Voilà une dizaine de minutes que les premiers musiciens sont arrivés sur scène, dans une indifférence qui semble bien générale. Ce sont les violoncellistes et contrebassistes qui sont entrés en premier. Ils se sont assis, se sont emparés de leur instrument pour finir de l'accorder ou répéter un passage, dans le brouhaha de la salle qui se remplit encore. Les violonistes les rejoignent peu à peu, les vents, les cuivres... Tout ce petit monde se rassemble mine de rien, et se tient prêt à jouer. Peu de gens prêtent vraiment attention à leur présence. Fondu des lumières, annonce pour les téléphones, le calme vient peu à peu mais pas complètement. Le la est donné, quelques applaudissements qui percent et en entrainent d'autres.

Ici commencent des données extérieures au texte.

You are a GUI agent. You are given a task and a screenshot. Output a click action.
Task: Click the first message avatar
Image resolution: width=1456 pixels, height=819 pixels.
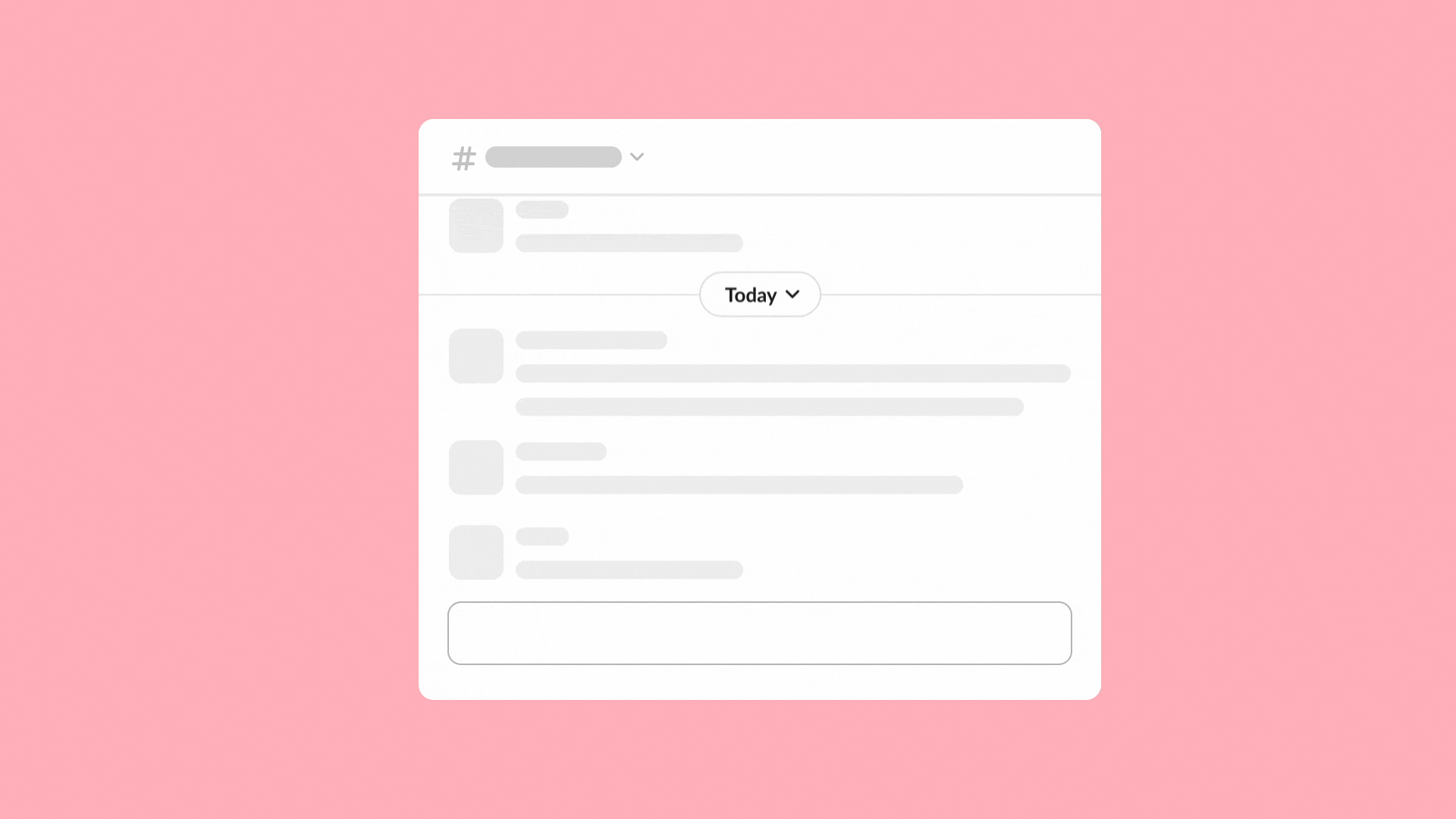coord(475,225)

Lorsque le silence de l'orchestre se fait, et qu'il va entamer les premières mesures de la symphonie de Ludwig, une rumeur persiste dans la salle. Comme s'il lui manquait quelque chose, à ce public domestiqué par les convenances de la musique dite classique, pour lui aussi faire silence. Non, monsieur, l'orchestre n'a pas eu besoin d'une entrée en groupe en ligue en procession pour obtenir vos applaudissements. Il s'est installé tranquillement, humblement, et vous avez applaudi. Non, madame, il n'y a pas de chef ! Mais que trouverez-vous encore à en redire lorsque ces musiciens, qui ont mis de côté la hiérarchie, vous auront comblée de musique ? L'orchestre Les Dissonances, avec Ludwig et Stravinsky comme partenaires de danse, c'est parti !
Et nous voilà immédiatement emportés. Il y a le rythme trépidant du premier mouvement de cette Symphonie N° 7 de Ludwig. Il y a surtout l'énergie débordante de cette formation pleine d'enthousiasme. Et immédiatement je retrouve ce qui m'avait charmé lorsque nous avions découvert Les Dissonances avec Frédo. N'ayant plus à porter le regard sur un chef qui leur donne la marche à suivre, les musiciens et musiciennes se regardent les uns les autres - probablement que de la même manière ils s'écoutent. Et forcément ils et elles se sourient. C'est une petite touche d'humanité en plus qui fait du bien.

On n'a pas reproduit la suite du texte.